TaylorMade Project (a) golf balls
In most ways, amateurs need their golf balls to perform like the premium balls used by professional golfers.
With the driver, for example, most amateurs prefer the low-spin performance that is typical of a multi-piece tour ball because it allows them to hit longer drives. And on short shots, amateurs will benefit from the high-spin performance that is characteristic of a tour ball’s thin, urethane cover.
TaylorMade’s new Project (a) golf balls are designed specifically for amateurs, and use the company’s “React Core” to create low-spinning drives and “Soft Tech” cast urethane cover to drive higher-spinning short shots. The three-piece Project (a) balls also have a “Spin Mantle” layer in the middle, which helps regulate spin on the shots in between. Where they’re different from TaylorMade’s new Tour Preferred and Tour Preferred X tour balls, however, is where their high spin kicks in.
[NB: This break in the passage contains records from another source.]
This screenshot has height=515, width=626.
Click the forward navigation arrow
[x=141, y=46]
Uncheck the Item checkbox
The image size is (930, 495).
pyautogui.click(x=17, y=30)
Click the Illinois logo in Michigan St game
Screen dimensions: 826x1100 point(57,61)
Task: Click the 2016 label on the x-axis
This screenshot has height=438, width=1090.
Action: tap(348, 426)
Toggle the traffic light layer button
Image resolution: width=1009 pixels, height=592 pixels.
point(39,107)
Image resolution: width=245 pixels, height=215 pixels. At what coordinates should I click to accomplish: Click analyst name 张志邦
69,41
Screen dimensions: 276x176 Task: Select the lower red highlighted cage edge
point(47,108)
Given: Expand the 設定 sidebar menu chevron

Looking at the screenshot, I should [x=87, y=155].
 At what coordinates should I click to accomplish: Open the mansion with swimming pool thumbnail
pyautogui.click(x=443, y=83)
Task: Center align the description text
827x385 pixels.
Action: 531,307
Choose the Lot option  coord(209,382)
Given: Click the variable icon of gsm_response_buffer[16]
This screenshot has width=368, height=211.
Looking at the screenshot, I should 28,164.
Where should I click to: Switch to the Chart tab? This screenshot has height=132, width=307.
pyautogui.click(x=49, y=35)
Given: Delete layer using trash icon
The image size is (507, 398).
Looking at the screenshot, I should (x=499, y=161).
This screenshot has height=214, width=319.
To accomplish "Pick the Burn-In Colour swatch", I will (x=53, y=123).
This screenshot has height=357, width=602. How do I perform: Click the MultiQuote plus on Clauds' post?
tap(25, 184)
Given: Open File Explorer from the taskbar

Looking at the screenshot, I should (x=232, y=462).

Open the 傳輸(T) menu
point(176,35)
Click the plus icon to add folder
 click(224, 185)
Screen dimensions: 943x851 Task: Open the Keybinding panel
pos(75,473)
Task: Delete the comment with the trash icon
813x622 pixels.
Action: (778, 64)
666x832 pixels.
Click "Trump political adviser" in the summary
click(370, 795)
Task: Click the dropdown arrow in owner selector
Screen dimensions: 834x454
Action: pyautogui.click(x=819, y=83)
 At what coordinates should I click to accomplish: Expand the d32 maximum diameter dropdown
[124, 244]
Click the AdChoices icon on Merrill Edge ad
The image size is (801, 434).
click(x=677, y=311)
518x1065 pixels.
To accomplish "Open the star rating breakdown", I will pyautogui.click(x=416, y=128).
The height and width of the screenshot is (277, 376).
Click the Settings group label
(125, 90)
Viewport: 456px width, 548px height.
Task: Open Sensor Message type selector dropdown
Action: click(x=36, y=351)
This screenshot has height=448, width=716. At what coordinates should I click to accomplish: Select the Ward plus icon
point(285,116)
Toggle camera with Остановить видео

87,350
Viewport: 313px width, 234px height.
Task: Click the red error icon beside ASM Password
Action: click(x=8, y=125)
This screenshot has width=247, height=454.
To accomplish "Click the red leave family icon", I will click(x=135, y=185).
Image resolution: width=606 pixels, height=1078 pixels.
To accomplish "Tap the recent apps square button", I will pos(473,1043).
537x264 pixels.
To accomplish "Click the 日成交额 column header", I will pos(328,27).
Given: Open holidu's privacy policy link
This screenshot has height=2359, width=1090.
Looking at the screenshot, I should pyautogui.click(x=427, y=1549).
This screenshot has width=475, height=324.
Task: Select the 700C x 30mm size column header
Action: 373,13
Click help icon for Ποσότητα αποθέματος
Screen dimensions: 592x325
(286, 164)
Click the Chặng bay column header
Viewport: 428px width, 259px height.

According to Dean Snell, vice president of golf ball R&D for TaylorMade, amateurs with handicaps in 10-to-24 range miss the green from 150 yards by an average of 35 yards. They certainly don’t need the extra spin a tour ball would provide on those shots, because it would cause them to miss the target by an even greater margin. But where they do need spin is from 80 yards and in, where Snell said they record 80 percent of their shots during a round.
“The tour guys, they average about 10,000 rpm of spin with their wedges,” Snell said. “It takes about 9000 rpm for a ball to spin and come back [on the green]. But amateurs only average about 5000 rpm of spin.”
To close the gap between amateurs and professionals, the Project (a) golf balls are designed to have maximum spin with a golfer’s short clubs, from the 9 iron and in for most golfers. Every extra 1000 rpm amateurs can generate with those clubs will stop the ball 5 feet closer to its landing point, Snell said.
The Project (a) golf balls are available in stores now for $31.99 per dozen.